Finalmente i signori Ascot hanno deciso di interrogare da sé Layton, visto che, a detta del signor Ascot, «il verbale della polizia non è esaustivo».
Senza chiederne il consenso, ieri sera mi sono permesso di leggere il documento dove è stato solo riportato lo stato traumatico dell'interrogato, oltre che le informazioni ovvie, cioè del nome della vittima o il luogo del delitto indefinito. Mi dispiace molto per Hershel, ma dobbiamo farci dire la verità, così troveremo il signorino Randall.

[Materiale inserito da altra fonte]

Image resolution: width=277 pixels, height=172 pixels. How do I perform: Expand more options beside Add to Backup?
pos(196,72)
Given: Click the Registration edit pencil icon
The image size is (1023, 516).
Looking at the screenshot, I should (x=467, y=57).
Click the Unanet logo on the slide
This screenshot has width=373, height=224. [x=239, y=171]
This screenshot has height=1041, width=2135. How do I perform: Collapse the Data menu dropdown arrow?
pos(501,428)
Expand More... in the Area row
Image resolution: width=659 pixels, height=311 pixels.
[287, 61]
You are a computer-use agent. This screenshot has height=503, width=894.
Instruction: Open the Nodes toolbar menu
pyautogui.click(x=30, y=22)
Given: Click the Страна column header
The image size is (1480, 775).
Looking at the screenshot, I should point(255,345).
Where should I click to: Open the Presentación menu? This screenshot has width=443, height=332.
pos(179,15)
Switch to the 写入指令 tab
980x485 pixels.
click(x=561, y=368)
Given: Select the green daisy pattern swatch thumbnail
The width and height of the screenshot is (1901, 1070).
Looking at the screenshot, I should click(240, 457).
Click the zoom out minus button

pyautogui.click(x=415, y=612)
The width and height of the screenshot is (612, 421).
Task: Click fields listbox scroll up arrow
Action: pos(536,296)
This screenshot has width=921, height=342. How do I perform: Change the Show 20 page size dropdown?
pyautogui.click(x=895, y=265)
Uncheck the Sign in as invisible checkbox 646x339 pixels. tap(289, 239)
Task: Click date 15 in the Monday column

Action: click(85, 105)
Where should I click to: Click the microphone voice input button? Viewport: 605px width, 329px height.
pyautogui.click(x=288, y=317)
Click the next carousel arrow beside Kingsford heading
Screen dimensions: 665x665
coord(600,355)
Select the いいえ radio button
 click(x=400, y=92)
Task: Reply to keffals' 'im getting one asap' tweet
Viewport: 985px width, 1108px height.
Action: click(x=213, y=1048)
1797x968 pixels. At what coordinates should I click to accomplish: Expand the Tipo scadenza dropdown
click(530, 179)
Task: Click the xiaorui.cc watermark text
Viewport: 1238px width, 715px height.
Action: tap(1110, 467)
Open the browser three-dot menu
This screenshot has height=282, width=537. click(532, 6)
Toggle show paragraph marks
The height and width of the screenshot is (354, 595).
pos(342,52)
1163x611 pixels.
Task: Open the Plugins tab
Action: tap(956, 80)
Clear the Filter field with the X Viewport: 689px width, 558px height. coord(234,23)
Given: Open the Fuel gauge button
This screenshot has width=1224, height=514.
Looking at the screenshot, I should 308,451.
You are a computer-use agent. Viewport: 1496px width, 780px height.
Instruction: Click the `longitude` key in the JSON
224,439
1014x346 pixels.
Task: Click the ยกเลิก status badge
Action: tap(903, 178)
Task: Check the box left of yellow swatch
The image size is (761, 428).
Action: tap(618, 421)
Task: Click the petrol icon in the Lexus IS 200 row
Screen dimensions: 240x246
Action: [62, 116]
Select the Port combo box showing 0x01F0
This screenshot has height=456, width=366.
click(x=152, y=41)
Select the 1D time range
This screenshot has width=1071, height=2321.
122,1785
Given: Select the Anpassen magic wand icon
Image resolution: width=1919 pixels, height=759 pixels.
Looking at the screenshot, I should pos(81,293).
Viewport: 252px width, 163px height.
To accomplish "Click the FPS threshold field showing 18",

Di buonora vengo richiamato dai padroni durante le mie faccende domestiche mattutine, ovvero l'organizzazione della colazione.
Accompagno la signora Ascot nella vettura aprendo lo sportello e aiutandola a sedersi; pare che sia ancora troppo sconvolta dalle circostanze del figlio, perfettamente comprensibile per una madre.
Accedo anch'io nel sedili posteriori, poi una scossa indica la chiave inserita e il cambio della marcia.
«Ea, hai visto se entrambi i Layton sono tornati a casa loro ieri?»
«Sì. Povera Lucille-»
«Povera un corno. Povera te, tesoro, che stai soffrendo come un cane per colpa di quel b-»
«Birbante. E poi lo sai che i Layton sono una famiglia rispettabile-»
«Oh, certo, tanto da distruggermi la mano all'arrivo della sberla-»
«E nostro figlio invece non era uno stinco di santo-»
«È!» Grida a gran voce il verbo presente, perché presente è anche la sua vita terrena. Non pensavo che la signora avesse già perso la speranza, ma la mia non morirà. «Non credevo tu riponessi tanta fiducia in quel... birbante, ma stanne certa che confesserà.» Non so i motivi, ma la frase pare farle paura. Poi, di fronte a un semaforo rosso, il signor Ascot si volta verso di me. «Erik, avrai un compito importante oggi.»
«Certo, signore. Ai suoi ordini.» Nel viaggio mi dà istruzioni e indicazioni sulla mia missione.
«Hai capito tutto?»
Mi inchino. «Sissignore. La servirò con onore.»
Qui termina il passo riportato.